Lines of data
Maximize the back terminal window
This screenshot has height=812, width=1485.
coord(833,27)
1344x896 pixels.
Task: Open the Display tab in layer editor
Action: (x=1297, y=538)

**THE TASK**
Render every line of the records above as a JSON list of strings, one string per line, omitting any blank lines.

**ANSWER IN FULL**
[
  "Maximize the back terminal window",
  "This screenshot has height=812, width=1485.",
  "coord(833,27)",
  "1344x896 pixels.",
  "Task: Open the Display tab in layer editor",
  "Action: (x=1297, y=538)"
]